There in the chilly and small dust which is beneath porches, the subtle funnels of doodlebugs whose teasing, of a broomstraw, is one of the patient absorptions of kneeling childhood, and there, in that dust and the damper dust and the dirt, dead twigs of living, swept from the urgent tree, signs, and relics: bent nails, withered and knobbed with rust; a bone button, its two eyes torn to one; the pierced back of an alarm clock, greasy to the touch; a torn fragment of pictured print; an emptied and flattened twenty-gauge shotgun shell, its metal green, let­tering still visible; the white tin eyelet of a summer shoe; and thinly scattered, the desiccated and the still soft excrement of hens, who stroll and dab and stand, shimmying, stabbing at their lice, and stroll out again into the sun as vacantly as they departed it.

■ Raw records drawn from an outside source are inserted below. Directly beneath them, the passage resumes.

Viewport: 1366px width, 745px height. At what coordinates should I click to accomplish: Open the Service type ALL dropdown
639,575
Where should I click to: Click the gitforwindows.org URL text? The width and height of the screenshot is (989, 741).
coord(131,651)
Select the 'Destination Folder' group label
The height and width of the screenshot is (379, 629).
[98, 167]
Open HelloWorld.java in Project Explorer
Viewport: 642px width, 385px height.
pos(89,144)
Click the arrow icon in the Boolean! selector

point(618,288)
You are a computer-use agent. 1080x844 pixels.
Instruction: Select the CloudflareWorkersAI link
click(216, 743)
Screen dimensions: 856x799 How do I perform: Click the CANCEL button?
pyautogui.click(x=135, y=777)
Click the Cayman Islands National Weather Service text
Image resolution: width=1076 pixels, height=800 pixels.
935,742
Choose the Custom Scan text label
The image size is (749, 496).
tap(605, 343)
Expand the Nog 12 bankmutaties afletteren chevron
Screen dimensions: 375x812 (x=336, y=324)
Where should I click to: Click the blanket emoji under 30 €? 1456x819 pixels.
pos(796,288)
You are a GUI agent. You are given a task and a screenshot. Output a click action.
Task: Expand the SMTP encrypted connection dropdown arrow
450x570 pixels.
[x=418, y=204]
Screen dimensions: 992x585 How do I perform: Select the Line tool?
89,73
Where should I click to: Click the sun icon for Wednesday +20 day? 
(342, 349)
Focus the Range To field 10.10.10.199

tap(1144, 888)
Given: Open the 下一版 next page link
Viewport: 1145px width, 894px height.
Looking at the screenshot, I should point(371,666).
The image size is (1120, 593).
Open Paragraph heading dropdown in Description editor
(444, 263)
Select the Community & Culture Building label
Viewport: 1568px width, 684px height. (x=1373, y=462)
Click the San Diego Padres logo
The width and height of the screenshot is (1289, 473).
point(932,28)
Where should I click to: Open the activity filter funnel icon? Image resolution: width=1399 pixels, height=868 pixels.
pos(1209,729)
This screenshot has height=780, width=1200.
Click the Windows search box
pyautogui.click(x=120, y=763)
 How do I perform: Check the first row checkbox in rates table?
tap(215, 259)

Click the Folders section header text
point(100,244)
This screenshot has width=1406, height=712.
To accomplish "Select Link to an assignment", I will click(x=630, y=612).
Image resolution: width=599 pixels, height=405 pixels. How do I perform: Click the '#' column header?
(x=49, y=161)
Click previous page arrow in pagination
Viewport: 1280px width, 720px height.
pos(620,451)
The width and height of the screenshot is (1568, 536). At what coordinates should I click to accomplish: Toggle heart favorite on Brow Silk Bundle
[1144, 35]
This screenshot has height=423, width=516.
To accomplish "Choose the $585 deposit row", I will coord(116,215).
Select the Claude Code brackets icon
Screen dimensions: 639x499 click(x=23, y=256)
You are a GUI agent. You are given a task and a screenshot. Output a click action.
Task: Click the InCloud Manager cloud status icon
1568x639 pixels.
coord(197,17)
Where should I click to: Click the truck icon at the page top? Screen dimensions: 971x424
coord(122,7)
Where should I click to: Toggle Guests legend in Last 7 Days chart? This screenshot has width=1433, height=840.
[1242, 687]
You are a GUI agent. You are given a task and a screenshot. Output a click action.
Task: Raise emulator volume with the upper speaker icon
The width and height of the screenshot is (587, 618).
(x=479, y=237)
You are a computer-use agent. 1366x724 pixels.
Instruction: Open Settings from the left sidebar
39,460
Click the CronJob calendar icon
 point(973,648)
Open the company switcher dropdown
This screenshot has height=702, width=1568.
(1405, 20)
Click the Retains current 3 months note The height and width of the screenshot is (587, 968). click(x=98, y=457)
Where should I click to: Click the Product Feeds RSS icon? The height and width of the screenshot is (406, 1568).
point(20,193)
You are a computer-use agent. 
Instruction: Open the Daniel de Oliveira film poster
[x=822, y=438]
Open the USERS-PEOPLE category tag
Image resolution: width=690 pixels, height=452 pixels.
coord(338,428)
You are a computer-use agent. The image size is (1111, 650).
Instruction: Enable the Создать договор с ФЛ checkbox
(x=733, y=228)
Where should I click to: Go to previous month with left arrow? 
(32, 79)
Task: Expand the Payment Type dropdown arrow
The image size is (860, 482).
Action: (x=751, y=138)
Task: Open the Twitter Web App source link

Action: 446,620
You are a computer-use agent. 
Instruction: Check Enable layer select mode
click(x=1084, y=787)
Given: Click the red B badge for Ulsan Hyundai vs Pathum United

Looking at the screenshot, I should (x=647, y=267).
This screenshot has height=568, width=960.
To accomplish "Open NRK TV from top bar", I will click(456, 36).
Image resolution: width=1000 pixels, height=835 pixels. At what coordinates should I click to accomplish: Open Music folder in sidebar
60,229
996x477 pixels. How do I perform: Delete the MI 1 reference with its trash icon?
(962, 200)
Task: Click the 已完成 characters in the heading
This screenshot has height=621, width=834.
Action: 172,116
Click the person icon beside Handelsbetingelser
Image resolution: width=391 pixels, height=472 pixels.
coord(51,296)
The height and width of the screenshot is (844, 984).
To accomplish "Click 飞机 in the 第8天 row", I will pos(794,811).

Well, that brings back some memories since I diddled with those doodlebugs myself in the dust under Grandma Tingle’s backporch.  And as I recollect too it was a wonder to drag your fingers though the fine dust since you never knew what you might come up with: like a bottle cap maybe or a nail or bolt or something.

Once recently visiting back there, I took a Prince Albert can out from under the side of Grandma Tingle’s place as a keepsake.

Honestly, though, I don’t remember the chickens strolling under Grandma’s house.